Вторая важная черта наукоучения та, что оно есть развивающееся целое, а не застывшее. Здесь Фихте исходит из того, что поскольку объект наукоучения — знание — есть не мертвое состояние, а «некоторый поступательный временной ряд» (т.е. развивается, имеет историю), то и наука о знании должна быть «прагматической историей» человеческого духа и спокойно следовать за ходом событий, которые происходят в этой сфере. Иными словами, наука о знании должна быть процессом, совпадать с историей своего объекта.
Три основоположения фихтевского наукоучения:
1. Я первоначально само себя полагает, само себя созидает. В этом основоположении четыре глубоких рациональных мысли:
Во-первых, Фихте указал, что самополагание Я неотделимо от его самопознания, так что для Я характерна двуединая деятельность: созидательная (практическая) и познавательная (теоретическая). Вводя понятие практики (идеалистически понимаемой) в свою теоретическую философию, Фихте ставит важную гносеологическую проблему — единства теории и практики в познавательном процессе, который есть сторона практики.
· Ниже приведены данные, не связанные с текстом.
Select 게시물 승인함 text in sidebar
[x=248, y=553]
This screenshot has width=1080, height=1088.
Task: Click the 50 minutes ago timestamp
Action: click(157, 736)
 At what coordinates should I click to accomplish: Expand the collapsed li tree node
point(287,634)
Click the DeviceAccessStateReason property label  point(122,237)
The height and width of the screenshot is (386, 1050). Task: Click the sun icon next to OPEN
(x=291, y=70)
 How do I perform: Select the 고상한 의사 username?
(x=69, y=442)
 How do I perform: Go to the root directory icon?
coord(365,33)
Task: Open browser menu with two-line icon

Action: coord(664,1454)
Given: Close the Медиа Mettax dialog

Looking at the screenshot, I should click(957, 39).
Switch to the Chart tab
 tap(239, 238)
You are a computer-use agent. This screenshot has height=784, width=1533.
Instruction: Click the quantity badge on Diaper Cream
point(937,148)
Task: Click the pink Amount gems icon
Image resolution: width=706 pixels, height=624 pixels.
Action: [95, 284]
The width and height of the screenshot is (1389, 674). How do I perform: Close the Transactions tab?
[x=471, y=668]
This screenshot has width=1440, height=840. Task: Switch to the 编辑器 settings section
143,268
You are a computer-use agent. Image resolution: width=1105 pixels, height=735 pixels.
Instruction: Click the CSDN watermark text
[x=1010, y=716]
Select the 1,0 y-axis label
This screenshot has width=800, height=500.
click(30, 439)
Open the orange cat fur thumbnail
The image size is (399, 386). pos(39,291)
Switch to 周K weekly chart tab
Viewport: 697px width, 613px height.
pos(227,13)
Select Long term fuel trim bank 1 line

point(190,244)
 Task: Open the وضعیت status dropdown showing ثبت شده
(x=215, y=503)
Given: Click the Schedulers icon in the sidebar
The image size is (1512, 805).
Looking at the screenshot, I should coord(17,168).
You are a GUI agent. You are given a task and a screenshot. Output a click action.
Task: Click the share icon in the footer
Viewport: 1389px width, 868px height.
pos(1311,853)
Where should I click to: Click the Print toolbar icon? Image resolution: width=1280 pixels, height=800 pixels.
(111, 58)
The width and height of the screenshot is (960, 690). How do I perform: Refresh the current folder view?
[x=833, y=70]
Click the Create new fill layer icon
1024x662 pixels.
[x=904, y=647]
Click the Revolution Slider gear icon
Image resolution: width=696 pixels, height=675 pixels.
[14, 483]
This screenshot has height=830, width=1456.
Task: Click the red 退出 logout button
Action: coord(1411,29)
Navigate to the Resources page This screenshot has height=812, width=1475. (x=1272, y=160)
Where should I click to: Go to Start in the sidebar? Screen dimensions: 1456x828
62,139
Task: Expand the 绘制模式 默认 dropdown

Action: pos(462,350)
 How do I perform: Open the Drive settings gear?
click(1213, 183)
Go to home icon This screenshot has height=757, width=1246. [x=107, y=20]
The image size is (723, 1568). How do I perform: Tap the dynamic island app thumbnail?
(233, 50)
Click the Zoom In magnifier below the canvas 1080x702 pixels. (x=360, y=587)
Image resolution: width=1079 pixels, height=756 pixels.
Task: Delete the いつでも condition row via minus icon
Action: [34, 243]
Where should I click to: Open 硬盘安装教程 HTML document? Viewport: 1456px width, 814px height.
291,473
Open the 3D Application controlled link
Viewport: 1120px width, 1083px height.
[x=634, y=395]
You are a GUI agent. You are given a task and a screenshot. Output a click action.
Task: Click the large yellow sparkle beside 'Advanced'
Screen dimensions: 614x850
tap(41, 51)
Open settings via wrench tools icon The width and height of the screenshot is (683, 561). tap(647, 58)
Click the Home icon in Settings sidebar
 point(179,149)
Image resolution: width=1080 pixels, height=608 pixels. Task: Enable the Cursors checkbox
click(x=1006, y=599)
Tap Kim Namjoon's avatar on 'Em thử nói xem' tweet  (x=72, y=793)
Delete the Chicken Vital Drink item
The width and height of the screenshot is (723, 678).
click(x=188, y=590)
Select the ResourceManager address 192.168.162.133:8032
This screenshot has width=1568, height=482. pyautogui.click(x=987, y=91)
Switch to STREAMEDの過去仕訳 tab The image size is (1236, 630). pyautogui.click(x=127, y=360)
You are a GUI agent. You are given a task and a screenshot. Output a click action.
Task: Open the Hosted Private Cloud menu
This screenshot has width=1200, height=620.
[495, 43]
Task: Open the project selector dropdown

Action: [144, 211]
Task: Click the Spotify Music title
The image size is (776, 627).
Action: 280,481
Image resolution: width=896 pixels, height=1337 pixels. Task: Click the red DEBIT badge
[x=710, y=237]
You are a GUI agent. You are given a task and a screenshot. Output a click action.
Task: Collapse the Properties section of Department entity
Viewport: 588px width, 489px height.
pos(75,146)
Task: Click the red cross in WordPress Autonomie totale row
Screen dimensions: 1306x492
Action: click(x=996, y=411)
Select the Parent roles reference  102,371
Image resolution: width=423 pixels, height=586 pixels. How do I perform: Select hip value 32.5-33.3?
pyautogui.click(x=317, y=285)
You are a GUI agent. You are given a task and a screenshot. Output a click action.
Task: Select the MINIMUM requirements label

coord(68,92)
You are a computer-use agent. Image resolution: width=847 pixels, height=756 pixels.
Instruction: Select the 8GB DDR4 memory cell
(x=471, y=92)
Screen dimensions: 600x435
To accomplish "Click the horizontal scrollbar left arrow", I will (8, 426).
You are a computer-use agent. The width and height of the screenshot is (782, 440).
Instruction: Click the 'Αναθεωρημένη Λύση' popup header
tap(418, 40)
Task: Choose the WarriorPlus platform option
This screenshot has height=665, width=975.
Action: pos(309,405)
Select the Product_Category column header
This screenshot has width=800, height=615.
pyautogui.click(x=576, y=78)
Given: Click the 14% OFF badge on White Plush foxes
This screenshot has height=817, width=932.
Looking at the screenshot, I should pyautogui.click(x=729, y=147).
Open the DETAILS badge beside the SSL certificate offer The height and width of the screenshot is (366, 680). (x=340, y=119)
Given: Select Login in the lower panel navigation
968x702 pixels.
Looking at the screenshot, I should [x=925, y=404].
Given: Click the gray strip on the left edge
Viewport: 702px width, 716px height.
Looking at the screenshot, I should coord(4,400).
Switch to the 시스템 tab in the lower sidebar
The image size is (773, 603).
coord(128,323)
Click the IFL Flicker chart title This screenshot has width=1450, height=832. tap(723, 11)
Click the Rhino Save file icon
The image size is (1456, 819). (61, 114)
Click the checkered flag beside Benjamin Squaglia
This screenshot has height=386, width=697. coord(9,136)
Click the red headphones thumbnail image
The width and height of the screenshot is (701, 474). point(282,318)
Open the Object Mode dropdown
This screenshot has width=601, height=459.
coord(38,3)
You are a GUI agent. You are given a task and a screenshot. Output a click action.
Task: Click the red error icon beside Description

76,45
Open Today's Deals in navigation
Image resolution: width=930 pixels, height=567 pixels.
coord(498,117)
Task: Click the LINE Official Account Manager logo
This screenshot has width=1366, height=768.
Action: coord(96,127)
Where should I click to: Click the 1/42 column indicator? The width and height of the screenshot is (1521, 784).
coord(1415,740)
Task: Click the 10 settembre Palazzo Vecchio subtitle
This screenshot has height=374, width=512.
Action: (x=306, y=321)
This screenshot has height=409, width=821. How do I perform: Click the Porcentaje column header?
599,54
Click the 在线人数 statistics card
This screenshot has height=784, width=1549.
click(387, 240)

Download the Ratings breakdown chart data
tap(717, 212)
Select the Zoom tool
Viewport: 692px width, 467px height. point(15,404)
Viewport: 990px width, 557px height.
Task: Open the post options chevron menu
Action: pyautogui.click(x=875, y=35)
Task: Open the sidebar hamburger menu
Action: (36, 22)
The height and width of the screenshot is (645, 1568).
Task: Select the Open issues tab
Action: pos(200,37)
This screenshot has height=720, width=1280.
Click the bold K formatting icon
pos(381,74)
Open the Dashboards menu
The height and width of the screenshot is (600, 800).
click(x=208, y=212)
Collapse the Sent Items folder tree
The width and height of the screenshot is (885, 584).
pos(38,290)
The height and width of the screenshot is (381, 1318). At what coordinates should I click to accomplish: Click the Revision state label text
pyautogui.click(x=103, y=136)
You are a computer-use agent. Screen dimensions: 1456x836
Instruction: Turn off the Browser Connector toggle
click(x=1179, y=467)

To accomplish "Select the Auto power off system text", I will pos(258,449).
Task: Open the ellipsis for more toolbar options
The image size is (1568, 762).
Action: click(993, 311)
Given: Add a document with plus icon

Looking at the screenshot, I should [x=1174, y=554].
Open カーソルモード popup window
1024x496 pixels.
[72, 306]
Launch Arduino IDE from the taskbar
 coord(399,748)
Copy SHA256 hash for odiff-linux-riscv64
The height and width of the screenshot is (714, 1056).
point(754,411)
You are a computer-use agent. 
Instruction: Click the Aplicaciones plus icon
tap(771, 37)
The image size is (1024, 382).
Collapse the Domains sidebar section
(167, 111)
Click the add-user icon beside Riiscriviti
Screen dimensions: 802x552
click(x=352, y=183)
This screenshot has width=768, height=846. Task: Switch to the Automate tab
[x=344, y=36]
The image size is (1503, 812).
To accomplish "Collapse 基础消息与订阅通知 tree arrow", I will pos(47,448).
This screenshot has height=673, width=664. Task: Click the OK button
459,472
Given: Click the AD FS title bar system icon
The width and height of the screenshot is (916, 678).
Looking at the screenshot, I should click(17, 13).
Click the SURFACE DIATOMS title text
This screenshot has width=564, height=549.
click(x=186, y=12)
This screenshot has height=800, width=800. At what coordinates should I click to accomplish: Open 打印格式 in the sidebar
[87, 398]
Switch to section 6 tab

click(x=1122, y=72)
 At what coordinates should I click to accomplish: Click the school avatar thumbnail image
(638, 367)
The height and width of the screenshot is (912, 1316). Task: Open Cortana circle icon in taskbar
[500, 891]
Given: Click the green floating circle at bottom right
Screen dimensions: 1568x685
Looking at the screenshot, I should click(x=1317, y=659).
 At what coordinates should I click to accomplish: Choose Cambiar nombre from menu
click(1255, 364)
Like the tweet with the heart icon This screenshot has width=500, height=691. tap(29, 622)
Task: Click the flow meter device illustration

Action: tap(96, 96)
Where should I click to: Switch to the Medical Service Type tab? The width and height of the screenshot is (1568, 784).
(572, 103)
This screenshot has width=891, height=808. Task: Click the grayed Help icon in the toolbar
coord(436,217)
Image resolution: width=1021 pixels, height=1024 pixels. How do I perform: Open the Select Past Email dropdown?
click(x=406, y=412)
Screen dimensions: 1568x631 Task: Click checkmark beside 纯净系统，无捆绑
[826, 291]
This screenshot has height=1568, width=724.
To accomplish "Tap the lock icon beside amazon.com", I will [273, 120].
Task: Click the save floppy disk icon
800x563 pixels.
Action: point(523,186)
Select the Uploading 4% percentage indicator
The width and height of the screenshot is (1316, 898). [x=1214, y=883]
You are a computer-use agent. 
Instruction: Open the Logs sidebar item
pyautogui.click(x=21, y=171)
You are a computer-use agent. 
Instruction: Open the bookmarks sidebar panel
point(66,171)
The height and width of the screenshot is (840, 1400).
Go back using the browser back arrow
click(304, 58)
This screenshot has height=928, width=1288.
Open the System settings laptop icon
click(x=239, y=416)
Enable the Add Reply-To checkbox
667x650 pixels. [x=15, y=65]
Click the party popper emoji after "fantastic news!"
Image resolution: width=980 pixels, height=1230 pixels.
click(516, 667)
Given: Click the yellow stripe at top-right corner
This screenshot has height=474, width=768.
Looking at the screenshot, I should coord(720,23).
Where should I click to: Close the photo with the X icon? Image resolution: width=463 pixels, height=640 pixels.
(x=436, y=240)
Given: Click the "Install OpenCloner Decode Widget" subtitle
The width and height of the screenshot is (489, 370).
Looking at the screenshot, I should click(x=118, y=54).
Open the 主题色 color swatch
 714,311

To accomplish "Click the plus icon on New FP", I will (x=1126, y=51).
Во-вторых, он рассматривает Я в рамках такого взаимодействия объекта и субъекта, которое фактически включает в себя объективную реальность. Хотя он и выводит последнюю из мыслящего Я, но при этом замечает, что Я должно быть рассмотрено не как чистый субъект, а как субъект-объект. Согласно Фихте, в этом Я «субъективное и объективное слиты воедино», потому что в своем созерцании Я полагает необходимость самого себя. Фихтевское утверждение об изначальном единстве субъекта и объекта как ключе к пониманию последующей связи между ними есть фундаментальное положение, «кусочек» материализма.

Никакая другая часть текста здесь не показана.